WORK TO COMPLETE: Arrange the stretch of records from the line containing "Click the vertical scrollbar down arrow" through the line containing "click(839, 403)" as a two-column CSV with the headers instruction and response. Put one row per record, with each value in a single quoted field and line breaks replaced by spaces, and leave the pictures out.

RECORDS PROVIDED:
________

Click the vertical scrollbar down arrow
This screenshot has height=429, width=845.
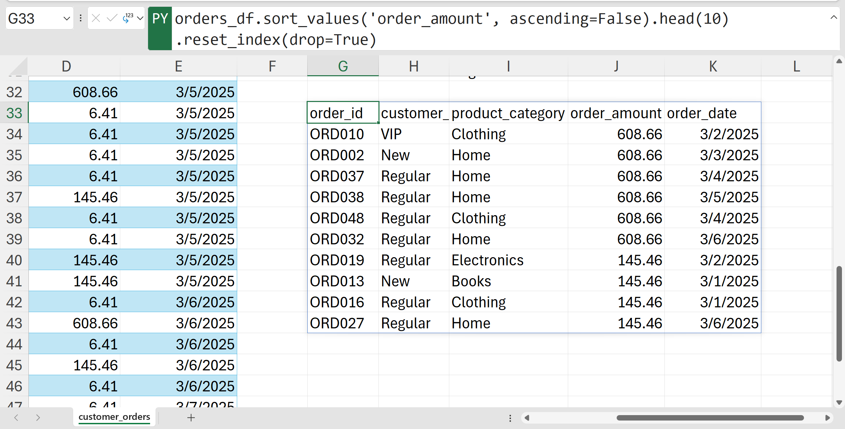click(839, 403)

________

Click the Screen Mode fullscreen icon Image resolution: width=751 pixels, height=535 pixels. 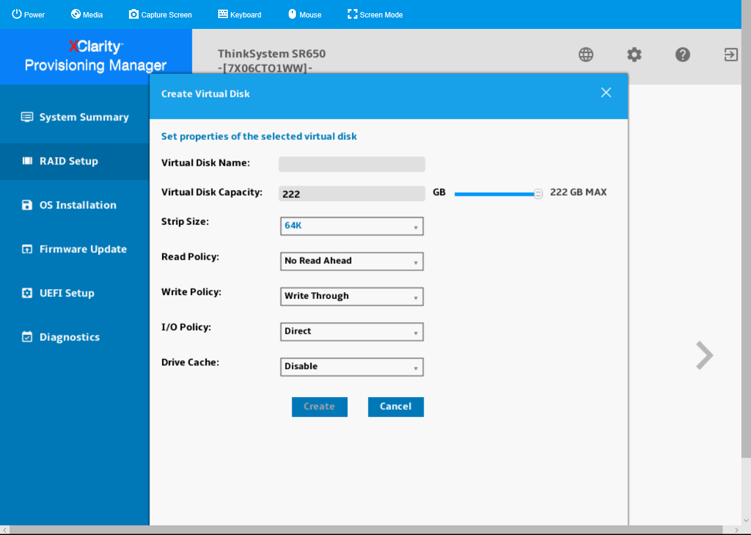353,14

________

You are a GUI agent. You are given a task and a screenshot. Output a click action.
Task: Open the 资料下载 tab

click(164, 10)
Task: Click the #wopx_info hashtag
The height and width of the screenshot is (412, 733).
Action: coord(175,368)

________

THE RESPONSE:
instruction,response
"Click the vertical scrollbar down arrow This screenshot has height=429, width=845.","click(839, 403)"